Optical encryption scheme based on computational ghost imaging with multi wavelength light source

Abstract

Abstract: A new optical encryption(OE) scheme based on multi wavelength light source for computational ghost imaging(CGI) is proposed in the paper. In the scheme, using red green blue three color light to generate multiple random speckles, the phase mask matrix of speckles sequence is modulated into a random Toeplitz matrix. The corresponding wavelengths of speckles are random three color light wavelengths. The phase mask and wavelength are simultaneously used as two keys for optical encryption.
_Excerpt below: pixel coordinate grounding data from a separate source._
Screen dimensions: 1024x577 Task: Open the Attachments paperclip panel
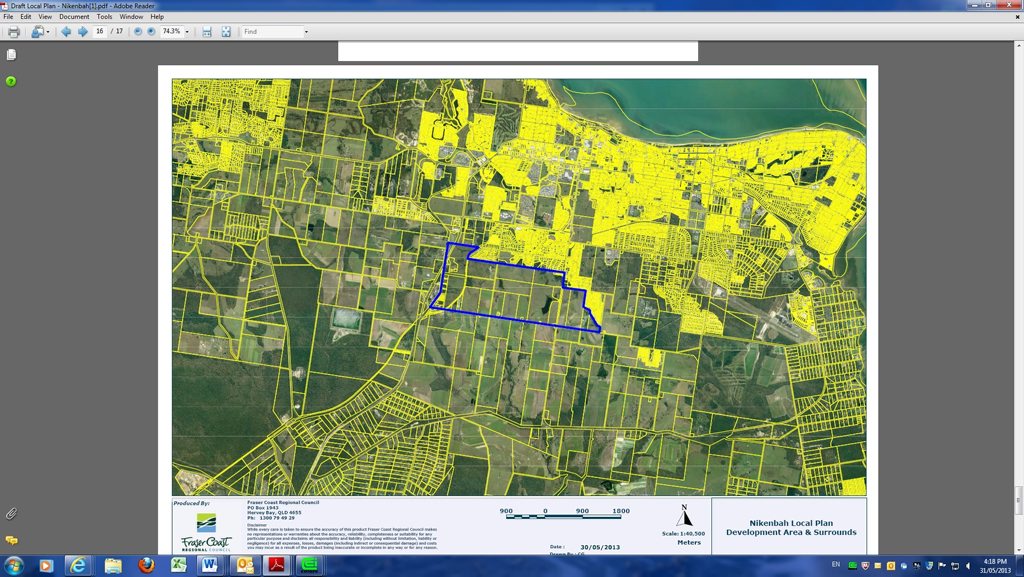click(11, 513)
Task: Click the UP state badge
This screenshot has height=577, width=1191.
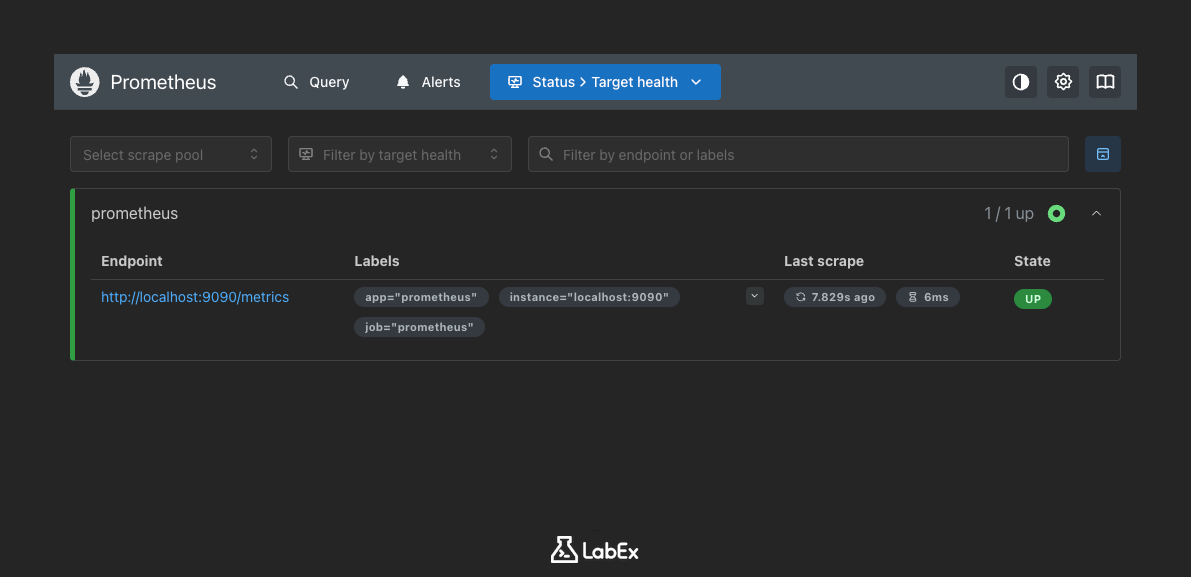Action: tap(1032, 298)
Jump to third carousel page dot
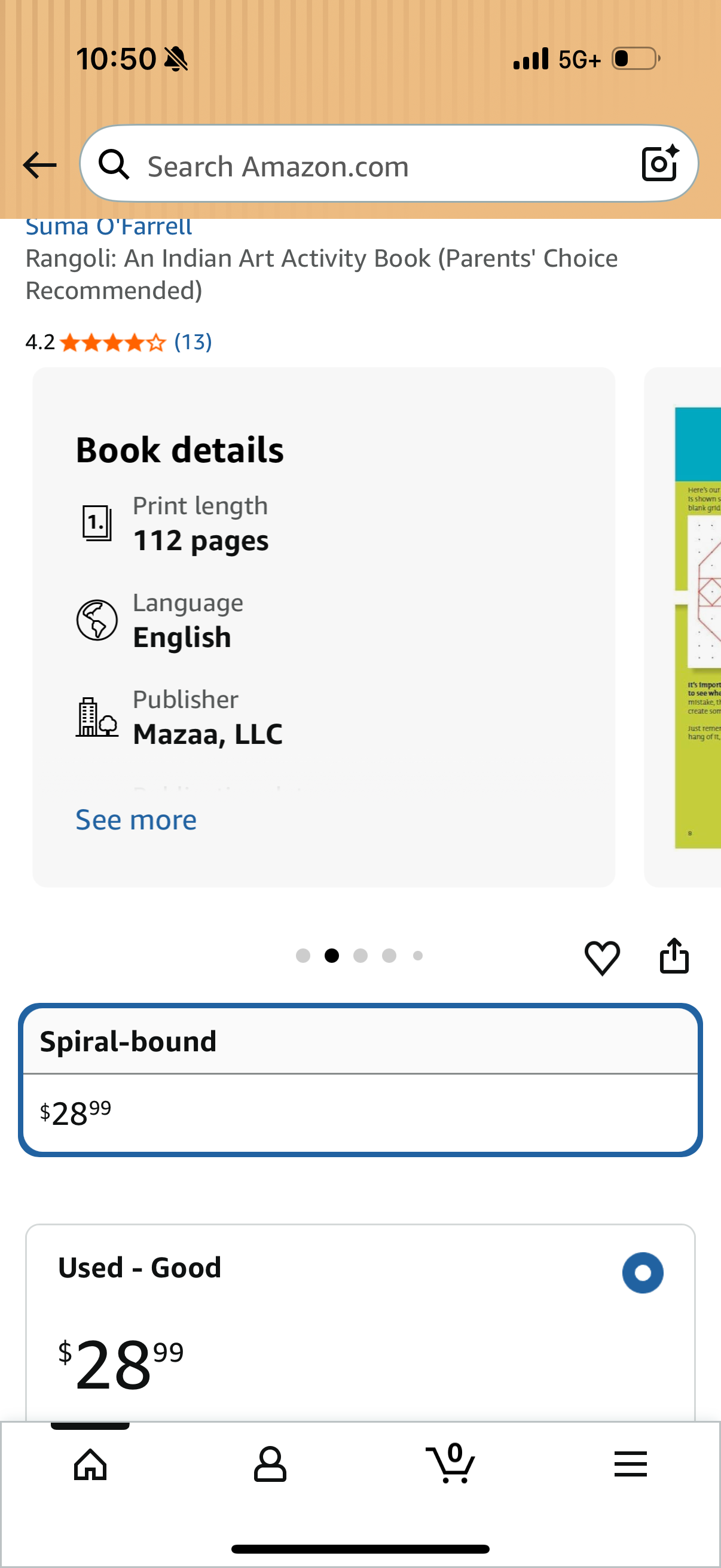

After all speckles arrive at an object at the same axial distance, the compressed sensing technology is used to restore the object image. Numerical simulation shows that the scheme can completely restore the object image under all known conditions of the dual key, and the key stealing rate is less than 60%, which can not get the image information of the object. To get the same quality image, the number of measurement and transmission key is only 1/3 based on the double key optical encryption scheme of ghost imaging.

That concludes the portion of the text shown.